• Goal of the exercise:
From the line containing "Click the green checkmark in the Calcium row" through the last line of the records below, output every line exactly, both ends included, except the pictures.

Stored data entries
*** Block opens ***
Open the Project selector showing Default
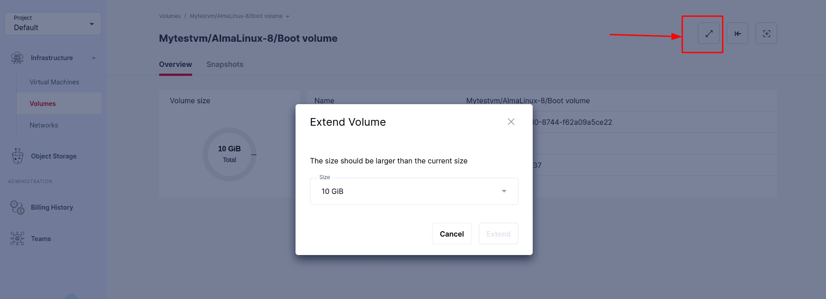 pos(53,23)
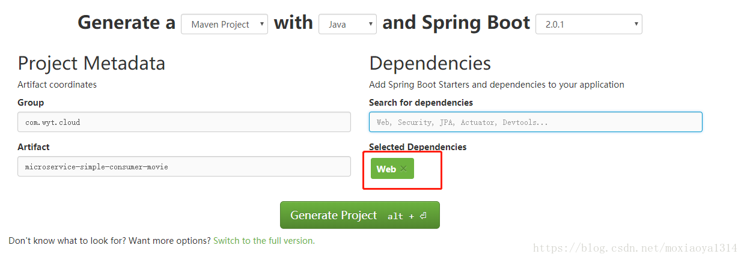
Task: Click the Artifact coordinates subtitle text
Action: [57, 85]
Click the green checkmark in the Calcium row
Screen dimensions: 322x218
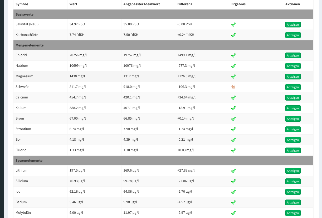[233, 98]
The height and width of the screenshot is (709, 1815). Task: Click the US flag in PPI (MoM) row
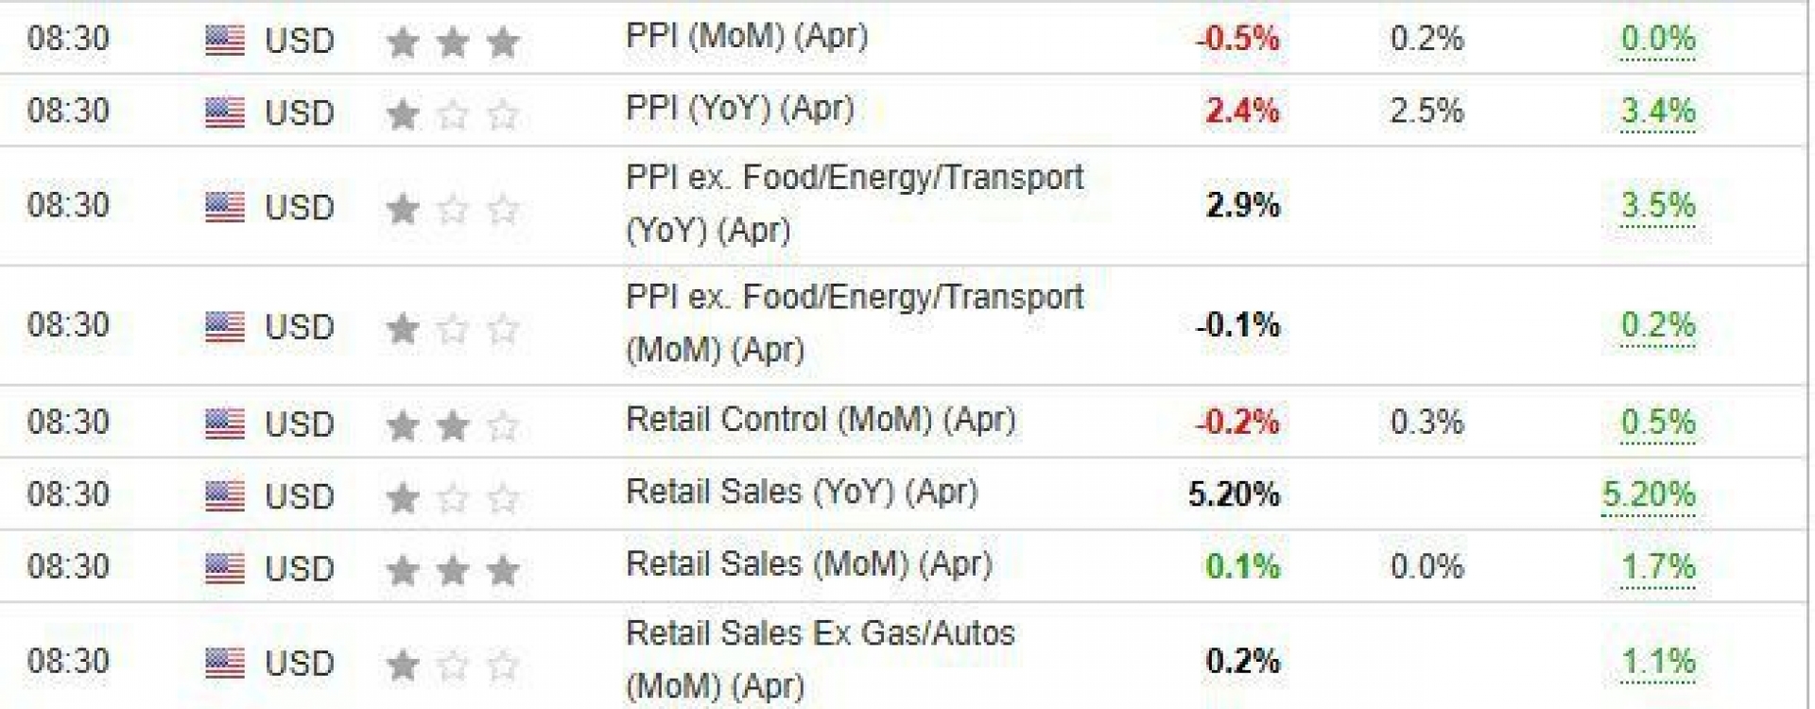click(x=225, y=41)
*** Block closes ***
• Problem solution:
Click the green checkmark in the Calcium row
Screen dimensions: 322x218
[233, 98]
The height and width of the screenshot is (709, 1815). Task: Click the US flag in PPI (MoM) row
click(x=225, y=41)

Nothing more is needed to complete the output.